La proposta di uno nuovo strumento di debito comune lanciata dai commissari europei, Paolo Gentiloni (Economia) e Thierry Breton (Mercato interno), sul modello Sure (il pacchetto da 100 miliardi di euro di prestiti creato dalla Commissione per finanziare la cassa integrazione durante il Covid), divide l’Unione europea. Le opinioni divergono non solo tra gli Stati ma anche all’interno della stessa commissione.
È una questione che va discussa, ci sono diversi punti di vista“, ha glissato il vice presidente dell’esecutivo europeo, Valdis Dombrovskis. Tradizionalmente sempre molto attento alla stabilità dei conti pubblici.

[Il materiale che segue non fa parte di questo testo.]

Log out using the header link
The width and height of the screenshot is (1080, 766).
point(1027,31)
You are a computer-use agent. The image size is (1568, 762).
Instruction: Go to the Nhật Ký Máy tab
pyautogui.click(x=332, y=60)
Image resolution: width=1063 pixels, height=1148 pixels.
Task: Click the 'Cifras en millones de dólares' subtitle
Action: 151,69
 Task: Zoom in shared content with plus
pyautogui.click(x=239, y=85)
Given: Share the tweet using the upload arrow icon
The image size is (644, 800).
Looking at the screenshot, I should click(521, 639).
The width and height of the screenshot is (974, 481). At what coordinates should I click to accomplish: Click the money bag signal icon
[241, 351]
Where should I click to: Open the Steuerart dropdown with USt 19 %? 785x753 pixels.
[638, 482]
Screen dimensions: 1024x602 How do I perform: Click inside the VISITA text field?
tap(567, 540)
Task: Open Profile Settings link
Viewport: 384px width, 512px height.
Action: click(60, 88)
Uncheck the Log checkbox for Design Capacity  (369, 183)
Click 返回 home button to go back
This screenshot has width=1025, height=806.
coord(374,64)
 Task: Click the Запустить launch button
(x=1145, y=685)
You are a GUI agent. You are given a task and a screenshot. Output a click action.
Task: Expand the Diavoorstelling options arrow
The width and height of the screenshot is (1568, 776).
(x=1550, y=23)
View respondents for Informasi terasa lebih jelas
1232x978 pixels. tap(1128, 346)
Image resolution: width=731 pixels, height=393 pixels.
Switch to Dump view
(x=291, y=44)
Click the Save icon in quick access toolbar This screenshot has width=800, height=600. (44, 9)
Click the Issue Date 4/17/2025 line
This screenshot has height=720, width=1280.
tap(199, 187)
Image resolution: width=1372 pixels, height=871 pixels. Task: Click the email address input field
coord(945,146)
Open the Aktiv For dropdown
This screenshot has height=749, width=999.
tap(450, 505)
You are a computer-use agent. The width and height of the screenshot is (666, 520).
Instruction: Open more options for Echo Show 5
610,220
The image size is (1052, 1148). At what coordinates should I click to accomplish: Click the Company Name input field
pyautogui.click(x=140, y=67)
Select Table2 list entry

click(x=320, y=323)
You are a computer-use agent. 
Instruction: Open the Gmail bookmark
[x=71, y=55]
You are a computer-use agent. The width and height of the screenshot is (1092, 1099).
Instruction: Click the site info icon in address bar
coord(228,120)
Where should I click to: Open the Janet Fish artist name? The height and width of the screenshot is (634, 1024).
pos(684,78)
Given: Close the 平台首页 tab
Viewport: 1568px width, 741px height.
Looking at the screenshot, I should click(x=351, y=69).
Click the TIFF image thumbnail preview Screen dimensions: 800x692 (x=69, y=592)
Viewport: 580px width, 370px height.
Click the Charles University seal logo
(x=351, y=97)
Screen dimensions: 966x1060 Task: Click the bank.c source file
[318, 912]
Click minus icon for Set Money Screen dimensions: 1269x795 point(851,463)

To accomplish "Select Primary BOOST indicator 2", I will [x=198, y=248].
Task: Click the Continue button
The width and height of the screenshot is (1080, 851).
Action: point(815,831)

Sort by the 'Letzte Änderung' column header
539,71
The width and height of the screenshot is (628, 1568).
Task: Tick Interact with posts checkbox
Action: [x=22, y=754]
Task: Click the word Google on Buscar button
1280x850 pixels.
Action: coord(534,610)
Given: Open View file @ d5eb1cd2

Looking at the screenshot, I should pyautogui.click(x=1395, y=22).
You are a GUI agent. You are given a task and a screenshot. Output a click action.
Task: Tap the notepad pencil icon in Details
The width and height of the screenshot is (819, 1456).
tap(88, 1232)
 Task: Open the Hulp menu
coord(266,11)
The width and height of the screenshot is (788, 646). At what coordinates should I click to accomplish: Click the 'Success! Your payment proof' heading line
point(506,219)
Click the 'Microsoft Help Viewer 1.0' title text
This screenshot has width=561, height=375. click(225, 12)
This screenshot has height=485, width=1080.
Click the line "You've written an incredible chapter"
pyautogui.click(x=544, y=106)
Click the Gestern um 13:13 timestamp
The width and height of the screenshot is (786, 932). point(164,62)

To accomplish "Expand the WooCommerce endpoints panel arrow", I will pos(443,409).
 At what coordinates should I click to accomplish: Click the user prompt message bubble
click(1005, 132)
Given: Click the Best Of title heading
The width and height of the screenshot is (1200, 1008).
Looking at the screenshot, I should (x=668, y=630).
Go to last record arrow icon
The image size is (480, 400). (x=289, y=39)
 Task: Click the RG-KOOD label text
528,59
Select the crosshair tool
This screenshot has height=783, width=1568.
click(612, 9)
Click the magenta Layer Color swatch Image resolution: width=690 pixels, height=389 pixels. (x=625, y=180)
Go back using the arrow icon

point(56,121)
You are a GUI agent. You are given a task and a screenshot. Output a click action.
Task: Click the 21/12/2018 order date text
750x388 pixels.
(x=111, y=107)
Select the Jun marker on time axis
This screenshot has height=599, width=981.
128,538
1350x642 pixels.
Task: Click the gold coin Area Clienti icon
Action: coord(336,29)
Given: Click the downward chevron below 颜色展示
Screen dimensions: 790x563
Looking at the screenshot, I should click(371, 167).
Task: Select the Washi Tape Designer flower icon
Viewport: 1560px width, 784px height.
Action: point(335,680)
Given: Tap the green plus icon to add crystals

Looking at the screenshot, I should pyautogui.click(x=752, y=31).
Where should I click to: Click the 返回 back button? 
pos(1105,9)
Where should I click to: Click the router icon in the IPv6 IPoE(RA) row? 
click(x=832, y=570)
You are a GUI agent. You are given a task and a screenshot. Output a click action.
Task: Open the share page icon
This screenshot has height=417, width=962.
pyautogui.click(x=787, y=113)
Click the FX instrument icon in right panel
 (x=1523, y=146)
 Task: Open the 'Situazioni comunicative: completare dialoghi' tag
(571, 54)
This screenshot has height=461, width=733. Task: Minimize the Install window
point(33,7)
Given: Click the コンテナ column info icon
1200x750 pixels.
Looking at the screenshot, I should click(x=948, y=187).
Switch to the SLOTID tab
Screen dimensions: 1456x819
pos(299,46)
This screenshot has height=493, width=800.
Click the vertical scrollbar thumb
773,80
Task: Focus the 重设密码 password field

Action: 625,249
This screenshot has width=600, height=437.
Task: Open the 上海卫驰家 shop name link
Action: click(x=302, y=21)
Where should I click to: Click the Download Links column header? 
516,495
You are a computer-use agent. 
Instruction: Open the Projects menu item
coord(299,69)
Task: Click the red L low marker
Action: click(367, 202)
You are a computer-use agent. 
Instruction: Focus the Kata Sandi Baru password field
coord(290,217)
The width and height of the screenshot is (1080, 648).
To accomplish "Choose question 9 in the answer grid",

“Gli editoriali sono iniziative personali dei commissari competenti, non impegnano la Commissione“, ha precisato Eric Mamer, il portavoce della presidente Ursula von der Leyen che ha tuttavia ricordato che la stessa presidente, nel suo discorso a Sofia all’inaugurazione del gasdotto tra Grecia e Bulgaria, abbia rammentato l’esigenza di “soluzioni europee che tutelino il Mercato interno“.
Crisi energetica. La censura sui tedeschi
“Il punto non è criticare nessuno Stato ma trovare la possibilità di compiere ulteriori passi. Se vogliamo evitare la frammentazione ci serve un alto livello di solidarietà, e dobbiamo mettere in campo qualche altro strumento comune. Quello che abbiamo fatto con Sure durante la pandemia era una proposta interessante“, ha invece insistito Gentiloni al suo arrivo alla riunione dell‘Ecofin a Lussemburgo.
“È basato sui prestiti e potrebbe essere realistico. Ovviamente non è qualche cosa che discuteremo oggi ma voglio chiarire che il nostro obiettivo è aumentare la solidarietà per evitare la frammentazione e non criticare questo o quello Stato“, ha sottolineato.
“Penso che sia l’opinione individuale dei due commissari, mi sembra non sia l’opinione generale all’interno della Commissione“, ha tagliato corto il ministro delle Finanze austriaco, il falco Magnus Brunner. “Non dobbiamo per forza inventare nuovi strumenti per ogni nuova situazione, ci sono miliardi e miliardi disponibili e vanno usati quelli”, ha chiarito la sua collega olandese, Sigrid Kaag.
Nel frattempo la Germania continua a difendersi: “Il nostro piano è proporzionato alla nostra economia, è spalmato su tre anni e può giustificare un nuovo ricorso a strumenti come Sure“, ha detto il ministro delle Finanze, Christian Lindner.
“È una crisi diversa questa, non è uno shock della domanda che andrebbe alimentata. Siamo di fronte a uno shock dell’offerta e in uno scenario di alta inflazione. Non si possono replicare gli strumenti usati durante il Covid“, ha spiegato.
Parole simili quelle pronunciate poi dal cancelliere Olaf Scholz che ha invitato i colleghi europei a usare appieno i fondi del Next Generation Eu. Intanto all’Ecofin è stato compiuto un passo per usare i fondi del RepowerEu, che sarà un nuovo capito dei Piani nazionali di ripresa e resilienza dedicato all’indipendenza dai fossili russi.
I ministri hanno raggiunto l’accordo sui criteri per la suddivisione dei 20 miliardi di sovvenzioni ma non hanno chiarito come sarà gestita la quota rimanente dai 200 miliardi di prestiti che non verranno richiesti dagli Stati. Perché appunto non tutti gli Stati europei hanno bisogno di uno Sure.